Robotics. Self-folding robots start as flat sheets and fold themselves into functional three-dimensional forms. MIT researchers created an insect-sized robot that self-folds from a flat laser-cut sheet when heated.
Architecture. Foldable shelters using origami principles can be transported flat and erected quickly for disaster relief. Rigid origami — folding along pre-scored lines in rigid materials like metal or plastic — enables deployable structures in architecture and engineering.
Automotive. Airbag designers use origami-based folding patterns to pack airbags compactly while ensuring they deploy quickly and uniformly.
The Art Today
Contemporary origami artists create work that rivals fine art in complexity and beauty. Robert Lang’s insects are biologically accurate. Satoshi Kamiya’s dragons have hundreds of individual scales. Eric Joisel’s human figures show realistic poses and expressions — all from single uncut sheets.
Origami conventions attract thousands of folders worldwide. OrigamiUSA and the British Origami Society are the largest organizations. Online communities share diagrams, tutorials, and crease patterns, making the art more accessible than ever.

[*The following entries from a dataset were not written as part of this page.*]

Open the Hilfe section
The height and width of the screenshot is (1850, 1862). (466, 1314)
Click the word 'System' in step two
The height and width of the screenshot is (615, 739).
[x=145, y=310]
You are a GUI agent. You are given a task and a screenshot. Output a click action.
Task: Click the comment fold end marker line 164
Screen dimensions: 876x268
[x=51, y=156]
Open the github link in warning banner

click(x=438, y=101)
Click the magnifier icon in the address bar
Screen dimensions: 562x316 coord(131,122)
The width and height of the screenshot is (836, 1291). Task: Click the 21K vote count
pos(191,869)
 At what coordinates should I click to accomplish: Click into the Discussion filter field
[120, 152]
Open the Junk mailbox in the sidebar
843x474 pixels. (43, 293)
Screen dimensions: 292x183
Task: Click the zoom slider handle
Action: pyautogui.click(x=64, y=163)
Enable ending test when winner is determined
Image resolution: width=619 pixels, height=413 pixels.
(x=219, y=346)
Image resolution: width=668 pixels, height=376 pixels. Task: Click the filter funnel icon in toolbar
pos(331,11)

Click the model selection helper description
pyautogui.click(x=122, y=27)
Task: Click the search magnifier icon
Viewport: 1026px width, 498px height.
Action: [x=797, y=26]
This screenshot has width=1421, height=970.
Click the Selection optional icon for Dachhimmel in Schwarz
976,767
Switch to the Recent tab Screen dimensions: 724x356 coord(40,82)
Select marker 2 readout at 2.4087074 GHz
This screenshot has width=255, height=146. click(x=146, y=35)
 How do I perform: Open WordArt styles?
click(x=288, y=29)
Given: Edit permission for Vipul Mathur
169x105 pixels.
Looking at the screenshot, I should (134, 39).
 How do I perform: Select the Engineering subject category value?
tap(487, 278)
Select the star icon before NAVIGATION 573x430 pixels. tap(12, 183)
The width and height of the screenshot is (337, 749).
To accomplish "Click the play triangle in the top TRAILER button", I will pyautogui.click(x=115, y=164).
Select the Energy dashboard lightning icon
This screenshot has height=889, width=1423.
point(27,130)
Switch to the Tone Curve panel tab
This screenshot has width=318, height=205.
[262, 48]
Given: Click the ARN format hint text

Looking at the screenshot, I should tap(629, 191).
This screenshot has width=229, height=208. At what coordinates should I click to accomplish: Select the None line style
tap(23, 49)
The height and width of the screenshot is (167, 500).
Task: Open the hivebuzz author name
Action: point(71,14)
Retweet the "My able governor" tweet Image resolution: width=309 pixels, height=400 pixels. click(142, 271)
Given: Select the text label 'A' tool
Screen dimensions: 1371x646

The appeal is partly meditative — folding requires focus, patience, and precision. It’s partly intellectual — solving the puzzle of how a flat sheet becomes a three-dimensional form. And it’s partly the magic of transformation. You start with a blank square of paper. Thirty minutes later, you’re holding a crane, or a frog that actually jumps when you press its back, or a flower that looks alive.
Origami proves that extraordinary complexity can emerge from the simplest possible starting point: one sheet of paper and the willingness to fold it.
Frequently Asked Questions
What is the most famous origami model?
The paper crane (orizuru) is origami's most iconic model. In Japanese tradition, folding 1,000 cranes (senbazuri) grants a wish. The symbol gained international recognition through Sadako Sasaki, a Hiroshima bombing survivor who folded cranes while ill with leukemia. The crane has become a global symbol of peace and hope.
Can origami be done with any paper?
Technically yes, but results vary greatly. Standard origami paper (kami) is thin, square, colored on one side, and holds creases well. Specialized papers include washi (Japanese handmade paper), tant (thick and crisp), and tissue foil (tissue paper backed with metal foil) for complex models. Regular printer paper works for simple models but is too thick for intricate designs.
How is origami used in science and engineering?
NASA has used origami folding patterns to design solar panels that collapse compactly for launch and unfold in space. Medical researchers use origami-inspired designs for stents that expand inside blood vessels. Airbag engineers use origami-based folding for compact deployment. The Miura fold, invented by astrophysicist Koryo Miura, allows flat-packed structures to unfold with a single pull.